▶ _AIM OF THE TASK_:
After locating the line that contains "You are a GUI", transcribe exactly that line and each one after it until the data ends, skipping pictures.

--- START ---

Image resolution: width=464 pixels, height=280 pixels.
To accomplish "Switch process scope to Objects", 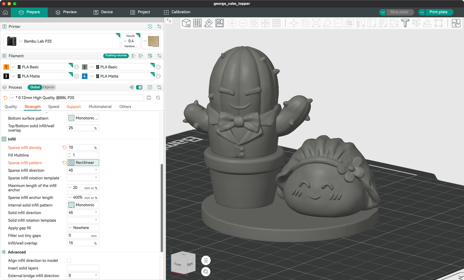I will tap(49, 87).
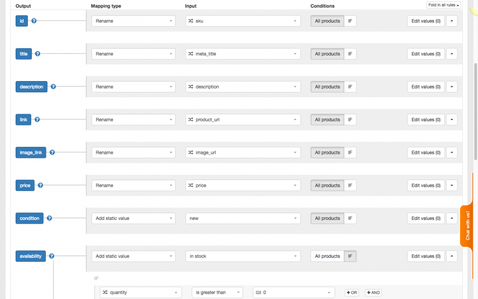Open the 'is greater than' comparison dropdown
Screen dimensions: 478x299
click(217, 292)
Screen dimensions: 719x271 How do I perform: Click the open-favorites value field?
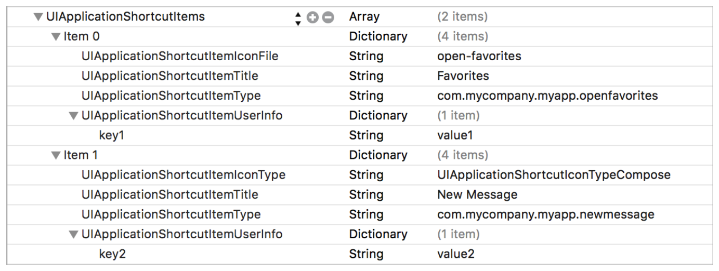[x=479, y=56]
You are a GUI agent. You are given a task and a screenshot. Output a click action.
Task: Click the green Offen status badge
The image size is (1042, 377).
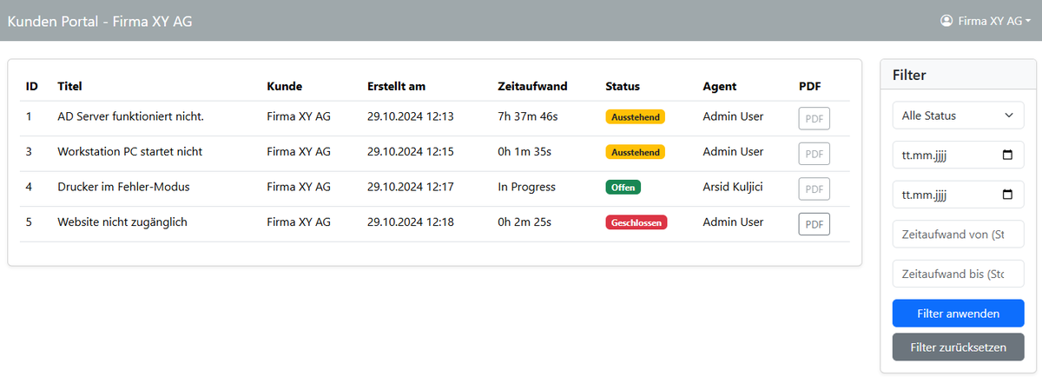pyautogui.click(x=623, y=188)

--- END ---

▶ _WRITTEN RESPONSE_:
You are a GUI agent. You are given a task and a screenshot. Output a click action.
Task: Click the green Offen status badge
The image size is (1042, 377).
pyautogui.click(x=623, y=188)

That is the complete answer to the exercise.